On voit aussi, comme chez Kessel, des lionceaux téter le biberon sur des genoux de fillettes, jouer à la balle, se laisser gratter entre les oreilles. Bientôt ça se gâte, il leur faut du steak cru. C’est toute la surprise de l’adolescence, ou le problème de l’acquis et de l’inné, insoluble, je vous le laisse.

Notez qu’une fois repu, le lion dort des heures comme un chat. Il suffit d’être ailleurs quand la faim le prend. Vous n’allez pas lui reprocher d’être lui-même , de s’assumer, de vivre authentique ! Surveiller mieux vos gazelles.

Ou bien dressez-le. C’est une des grandes fiertés de l’homme : faire passer le roi formidable en un cercle enflammé,  l’inviter de la voix et du fouet à marcher sur les pattes arrière comme un caniche, lui ouvrir la gueule des deux mains et y fourrer la tête, tous caprices vexatoires qui sentent la revanche quand on a lu La Guerre du feu.

Utopie d’un monde sans lions, sans loups, sans prédateurs, sans tyrans. Comme me disait l’autre jour un gnou à Toiry : « La république radieuse des animaux, c’est dans Disney.

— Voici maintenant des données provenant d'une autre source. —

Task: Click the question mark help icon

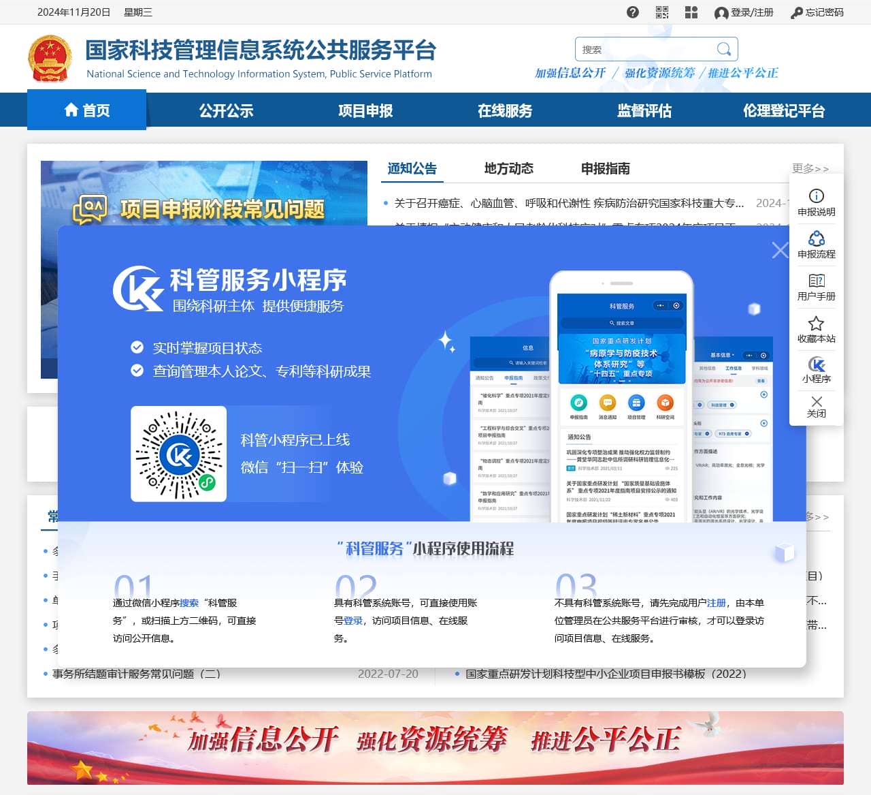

S’il faut un roi, autant le moins vulgaire  : le lion dans la jungle et Monsieur de la Panouse ici. »

*

Arion

** Chaque fois un proverbe inédit  viendra clore le croquis, à la sagacité du lecteur d’A©tu ou à son goût de l’absurde.

Proverbe du jour  : Mieux vaut un  lion dégriffé qu’une  panthère acrylique.